/terradse

A framework to launch AWS instances for a multi-DC DSE cluster with OpsCenter

Primary LanguagePython

Automate the Launch of AWS Instances for a multi-DC DSE cluster with OpsCenter

The aim of this project is to develop a complete end to end Terraform + Ansible DSE automation system which invokes ALL security capabilities of the DSE platform and ALL best practices of the DSE platform.

This project has a progress document down to ansible role level, please refer to this document to keep up to date on where the system is at: TODO

This projhect also has a NOTES page for processes and troubleshooting info.

Requires the following python libraries on the Ansible host machine

  1. ruamel.yaml
  2. dse-driver
  3. pyopenssl

They are listed in the requirements.txt, and could be installed via:

pip -r requirements.txt

Sharp edges:

  1. Please only use Ubuntu 16.04 LTS for now as the target operating system (tested on 16.04.2)
  2. Please use Python 2.7.12 for the ansible host and the Python on each target node
  3. Please use Ansible 2.4.3.0 or later
  4. TerraDSE currently targets Datastax Enterprise 5.1.x, 6.0.x and Opscenter 6.5, only use these for now.
  5. TerraDSE needs to run in the sequence defined in runterra_extended.sh due to dependent steps, please do not edit this process, it's brittle.
  6. TerraDSE expects to be able to get out of your network to install software from various locations including datastax.com, Ubuntu repos, Java repos and Python repos.
  7. TerraDSE currently gives you a reasonable level of security but holes do exist, please keep up to date with where we are at with security on the TODO page.
  8. This software is not owned or endorsed by Datastax Inc.
  9. This software is offered free of charge with no promise of functionality or fitness of purpose and no liability for damages incurred from its use.

Quickstart steps for full cluster creation:

  1. Set all params and cluster topology in terraform_extended/variables.tf
  2. Set all port rules and security in terraform_extended/ec2.tf, for AMZN VPC's you will need to modify this file
  3. Copy the directory ansible/group_vars/all_example to ansible/group_vars/all and set paths and vars marked with [EDIT] only
  4. Change ansible/group_vars/all/vars.yml to a symbolic link pointing at ansible/group_vars/all_example/vars.yml, you now have default settings for all paramters.
  5. Override any default settings in ansible/group_vars/all_example/vars.yml by placing the parameter in the ansible/group_vars/all/my.yml file with [my_] in front it.

e.g. if a setting is [dse_repo_email] in ansible/group_vars/all_example/vars.yml override it with [my_dse_repo_email] in ansible/group_vars/all/my.yml

  1. Run ./runterra_extended.sh and check AWS instances that will be created - accept and run the plan
  2. Run ./genansinv_extended.sh (it will generate the required /ansible/hosts file)
  3. Run ./runansi_extended.sh (expects your key to be: ~/.ssh/id_rsa_aws)

MUST SEE BELOW for a more full description and more detailed instructions - you will need to set command line arguements to each of the scripts in 6) 7) and 8)

Quickstart steps to add a node to the above cluster:

Note: You will need the ansible/hosts file from the above cluster creation process to successfully add a node to this cluster due to the fact we have to regenerate keystores in some cases to add the new node's certificate.

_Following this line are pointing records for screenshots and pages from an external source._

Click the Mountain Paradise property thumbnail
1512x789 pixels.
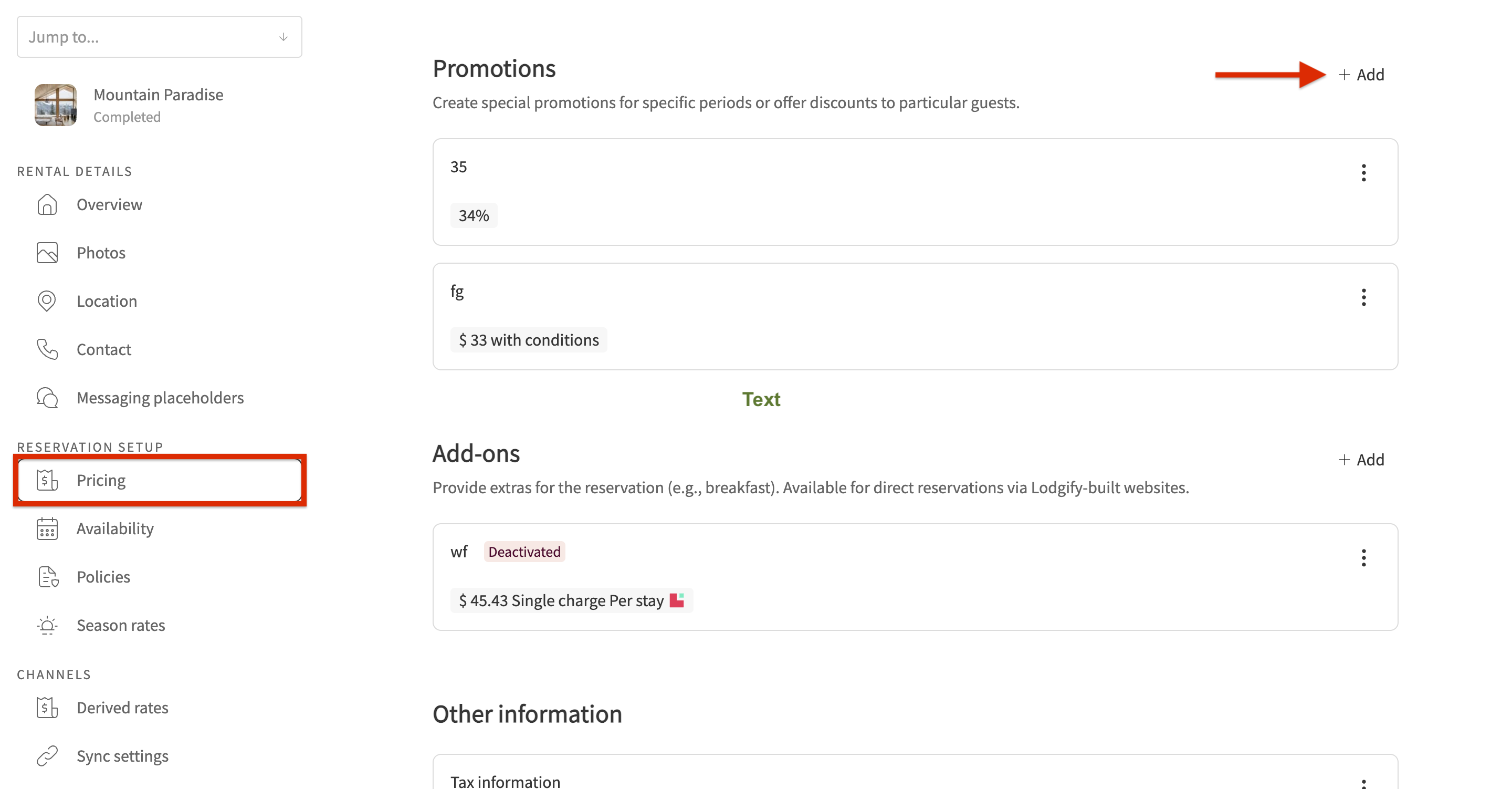pos(56,105)
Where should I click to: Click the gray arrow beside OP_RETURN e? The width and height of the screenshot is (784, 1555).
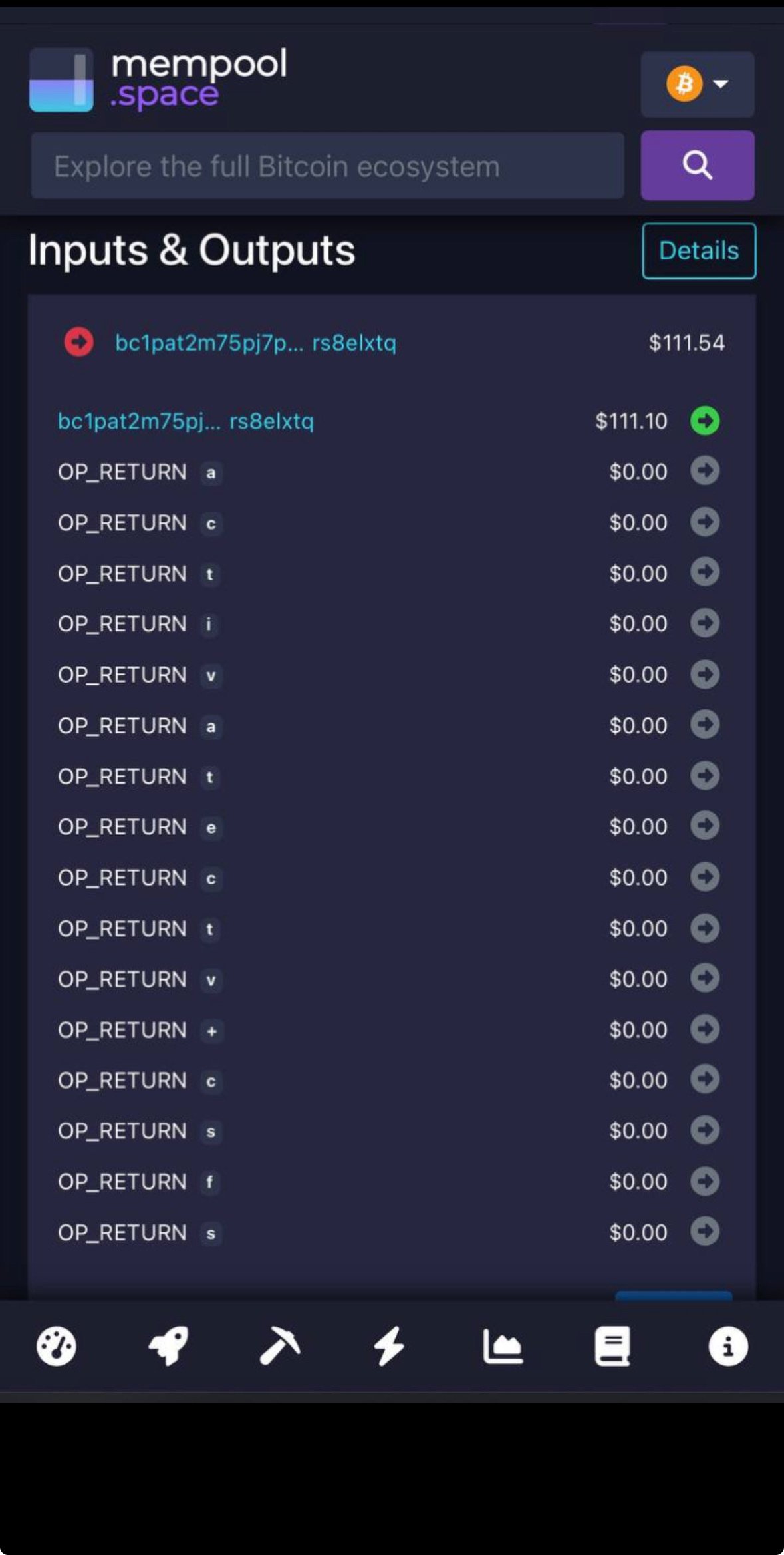tap(705, 826)
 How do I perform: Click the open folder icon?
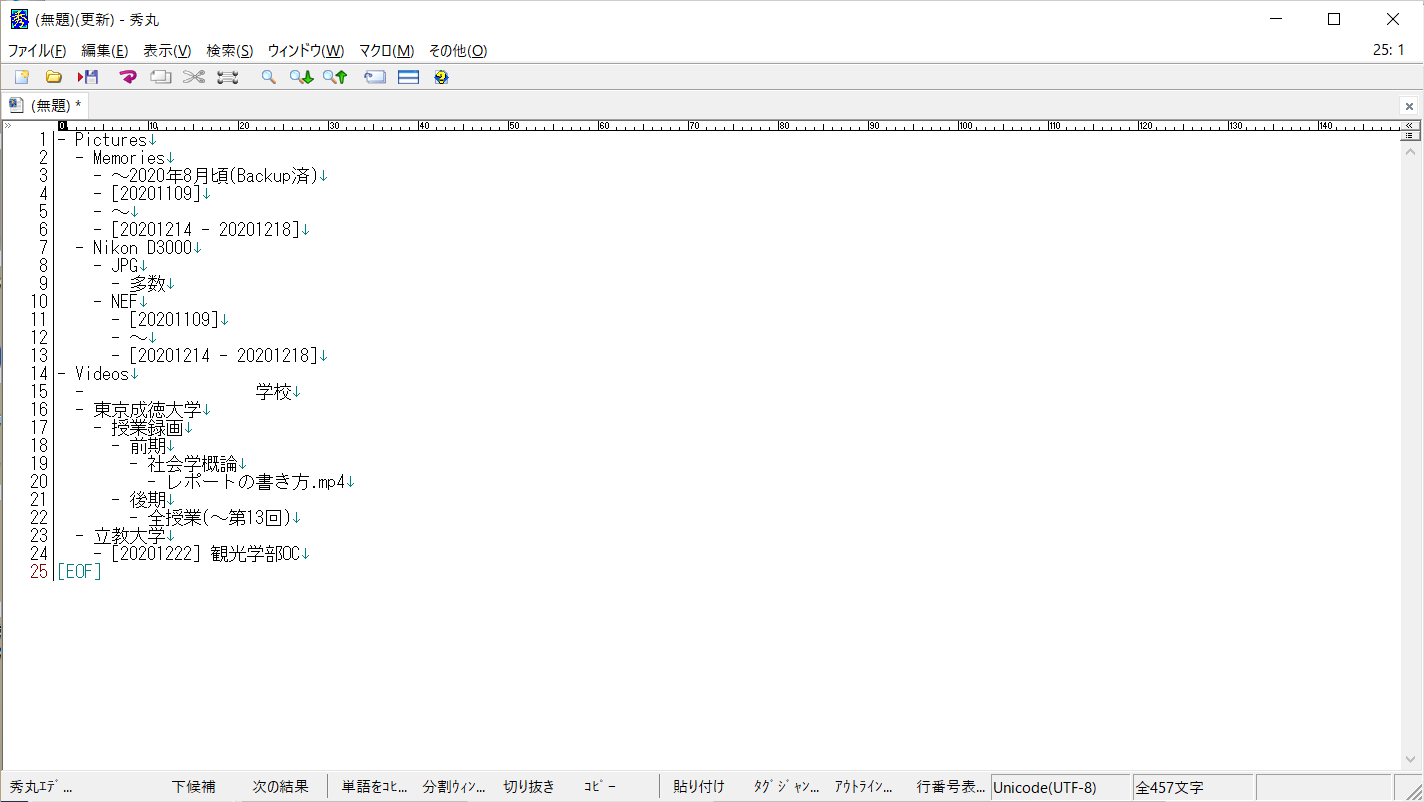[x=54, y=77]
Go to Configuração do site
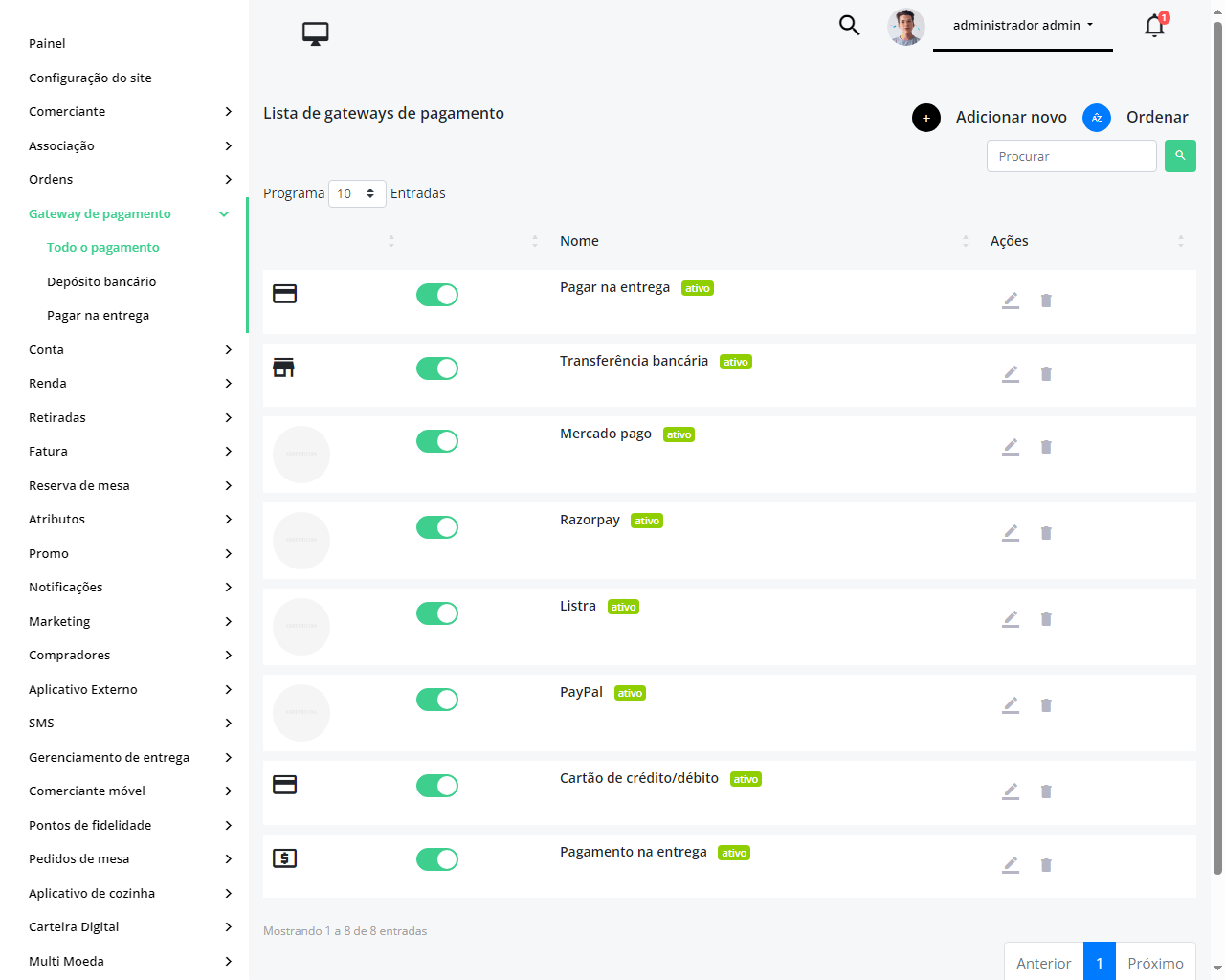 pyautogui.click(x=90, y=78)
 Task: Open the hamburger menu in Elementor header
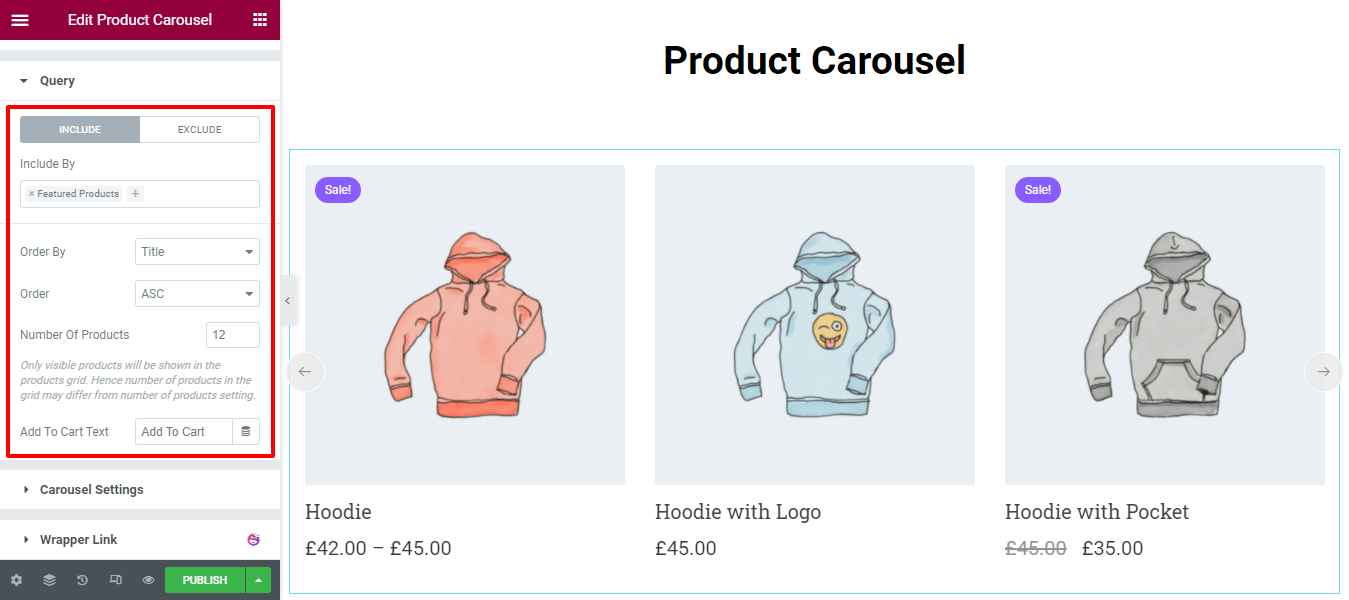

The hosts file needs to be 100% accurate, do NOT attempt to add a node into this cluster if you are not sure the hosts file is accurate.

  1. Set all params in terraform_add_node/variables.tf
  2. For AMZN VPC's only you will need to modify this file
  3. Make sure your ansible/hosts file is 100% correct for the target cluster
  4. Run ./runterra_add_node.sh and check AWS instances that will be created - accept and run the plan
  5. Run ./genansinv_add_node.sh passing in [<dc_name>] [<opsc_server_private_ip>] see example below (it will modify your ansible/hosts file)
  6. Run ./runansi_add_node.sh (expects your key to be: ~/.ssh/id_rsa_aws)

Example genansinv_add_node.sh call:

dc_name: the name of the datacenter to which you want to add the node, can be one of:

  1. dse_core
  2. dse_search
  3. dse_analytics
  4. dse_graph

opsc_server_private_ip: The private ip-address of the opscenter server node, can be readily found in the ansible/hosts file under the [opsc_srv] indicator.

genansinv_add_node.sh [<dc_name>] [<opsc_server_private_ip>]

Basic processes:

The scripts in this repository have 3 major parts:

  1. Terraform scripts to launch the required AWS resources (EC2 instances, security groups, etc.) based on the target DSE cluster toplogy.
  2. Ansible playbooks to install and configure DSE and OpsCenter on the provisioned AWS EC2 instances.
  3. Linux bash scripts to
    1. generate the ansible host inventory file (required by the ansible playbooks) out of the terraform state output
    2. lauch the terraform scripts and ansible playbooks

1. Terraform Introduction and Cluster Topology

Terraform is a great tool to plan, create, and manage infrastructure as code. Through a mechanism called providers, it offers an agonstic way to manage various infrastructure resources (e.g. physical machines, VMs, networks, containers, etc.) from different underlying platforms such as AWS, Azure, OpenStack, and so on. In this respository, I focus on using Terraform to launch AWS resources due to its popularity and 1-year free-tier access. For more information about Terraform itself, please check HashiCorp's document space for Terraform at https://www.terraform.io/docs/.

The infrastructure resources to be lauched is ultimately determined by the target DSE cluster topology. In this repository, a cluster topology like below is used for explanation purpose:

cluster topology

By this topology, there are 2 DSE clusters.

  • One cluster is a multi-DC (2 DC in the example) DSE cluster dedicated for application usage.
  • Another cluster is a single-DC DSE cluster dedicated for monitoring purpose through DataStax OpsCenter.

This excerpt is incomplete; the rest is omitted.